Task> Copy the entries word for word, from the line containing "Image resolution: width=2109" through the line containing "center [82, 211].", including both of those lines. Leave the pictures out of your copy.

Source data>
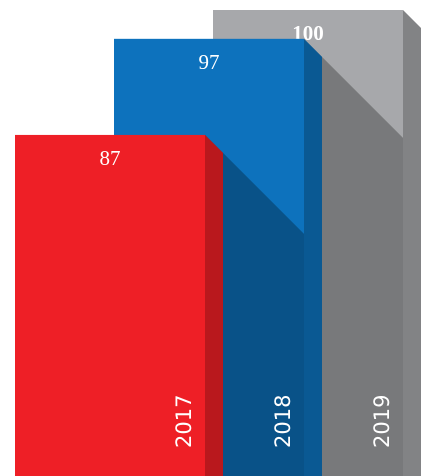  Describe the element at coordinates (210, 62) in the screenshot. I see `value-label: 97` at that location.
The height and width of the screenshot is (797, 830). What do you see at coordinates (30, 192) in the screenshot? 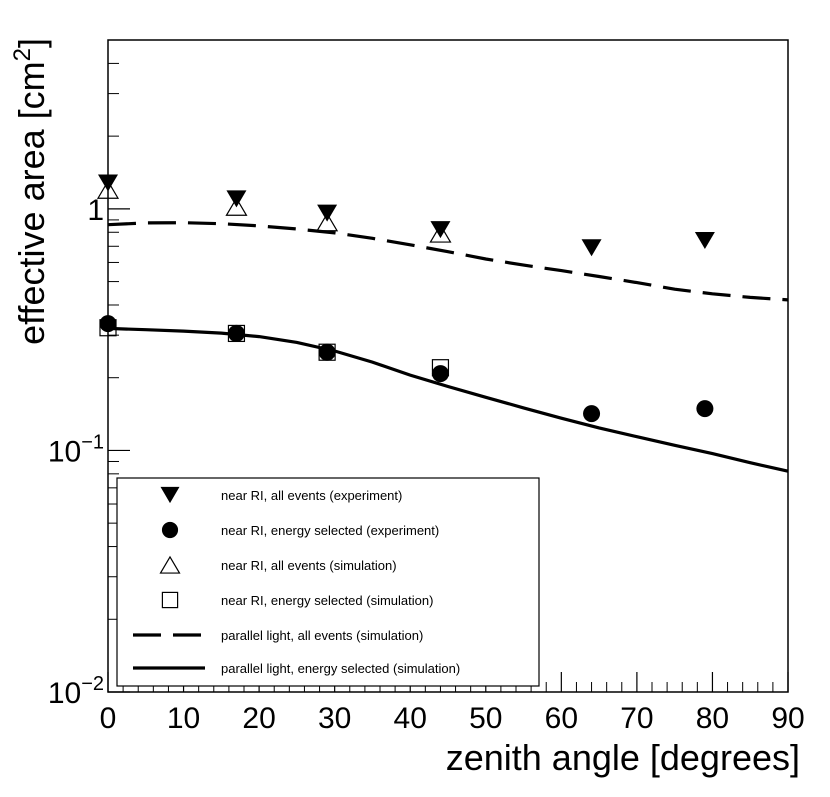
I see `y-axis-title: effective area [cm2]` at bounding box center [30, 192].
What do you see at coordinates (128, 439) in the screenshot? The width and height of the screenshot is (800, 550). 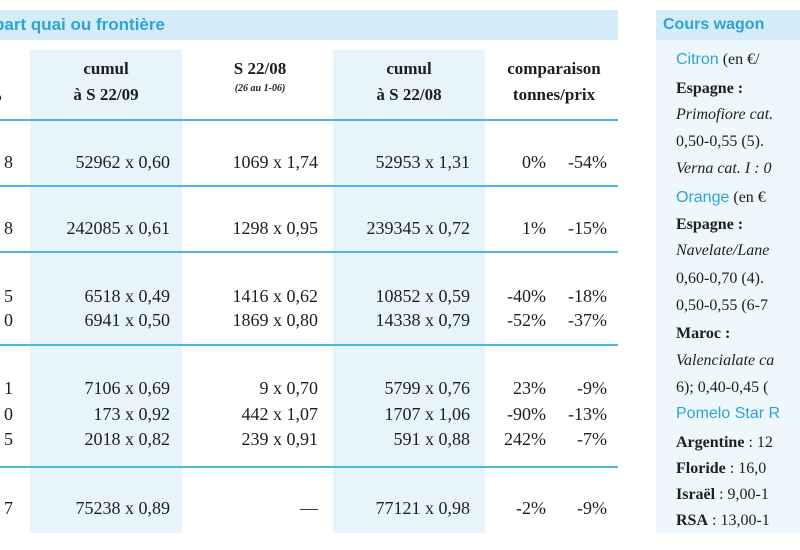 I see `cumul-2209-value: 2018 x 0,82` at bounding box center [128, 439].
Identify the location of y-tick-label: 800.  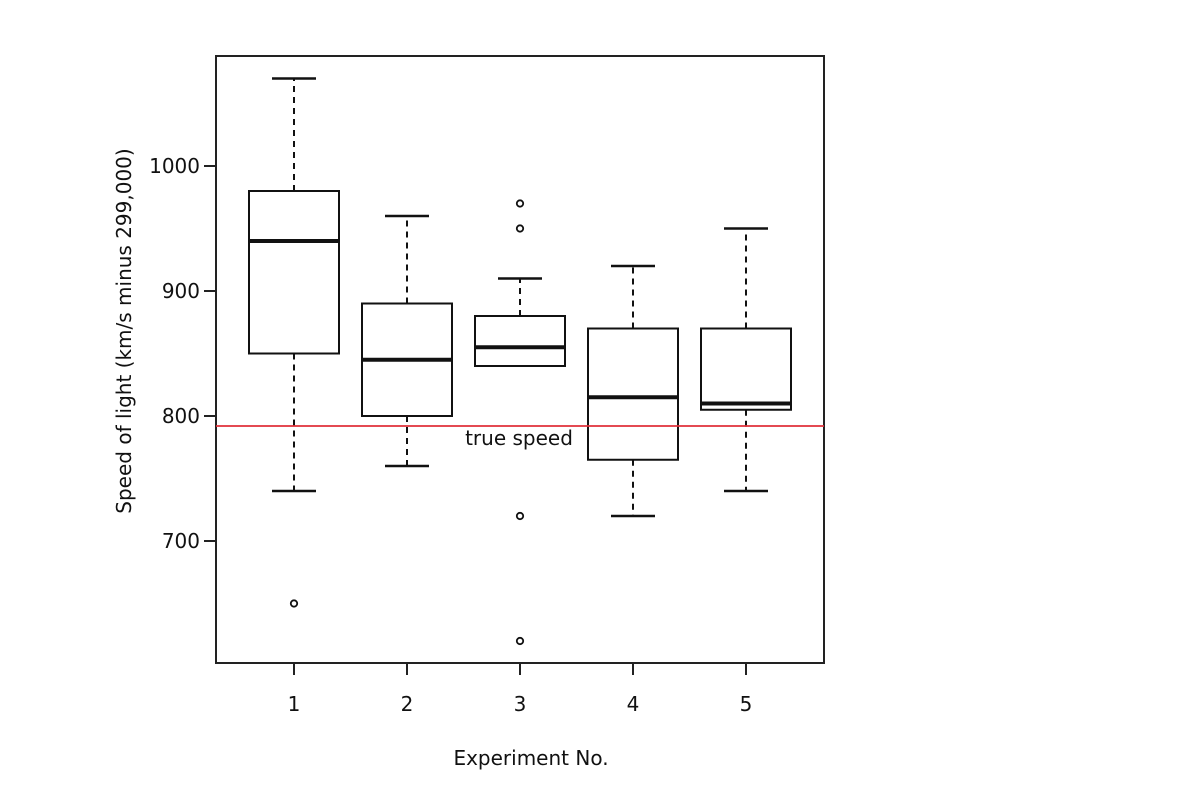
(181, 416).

* * *

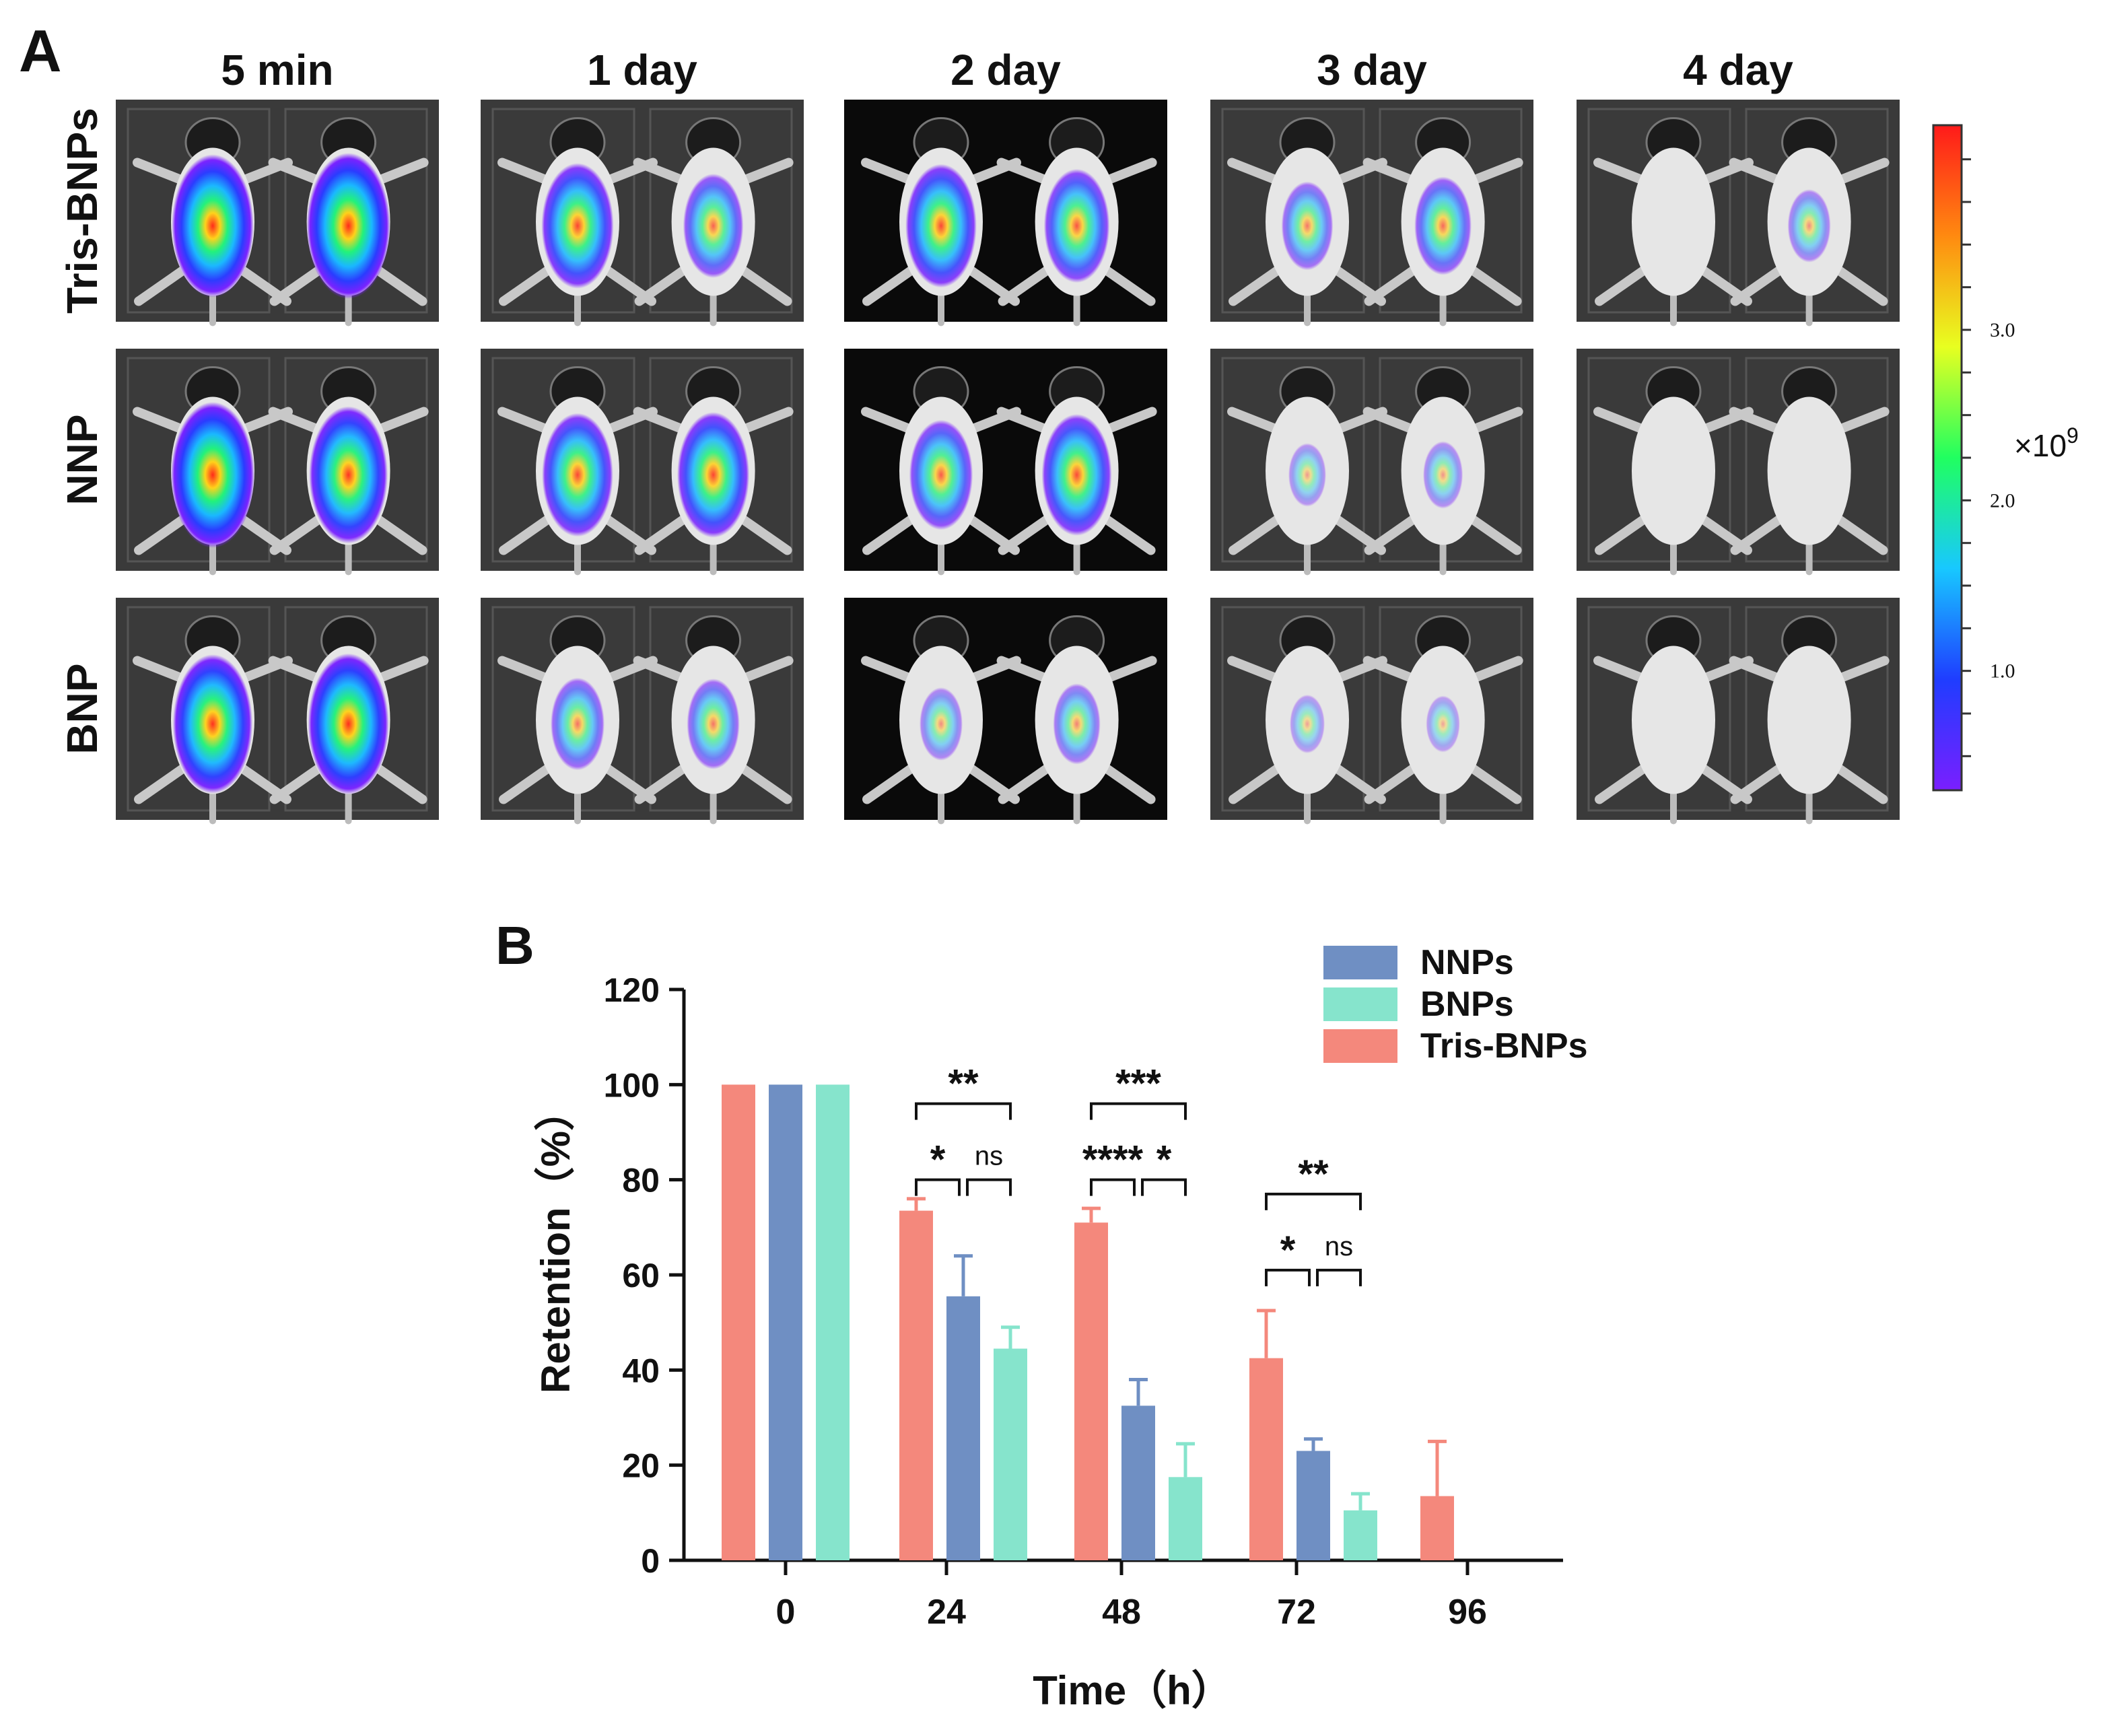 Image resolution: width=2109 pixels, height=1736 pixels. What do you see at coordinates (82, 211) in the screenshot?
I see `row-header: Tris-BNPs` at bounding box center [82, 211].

Result for this exercise>
 Image resolution: width=2109 pixels, height=1736 pixels. What do you see at coordinates (82, 211) in the screenshot?
I see `row-header: Tris-BNPs` at bounding box center [82, 211].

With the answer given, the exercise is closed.